--- WORK INSTRUCTIONS ---
Whatever lines the data contains, output all of them unchanged.
* * *
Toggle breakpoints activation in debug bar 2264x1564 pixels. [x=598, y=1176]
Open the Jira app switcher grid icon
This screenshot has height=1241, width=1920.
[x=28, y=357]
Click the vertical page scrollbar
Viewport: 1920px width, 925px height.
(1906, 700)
* * *
--- TASK ANSWER ---
Toggle breakpoints activation in debug bar 2264x1564 pixels. [x=598, y=1176]
Open the Jira app switcher grid icon
This screenshot has height=1241, width=1920.
[x=28, y=357]
Click the vertical page scrollbar
Viewport: 1920px width, 925px height.
(1906, 700)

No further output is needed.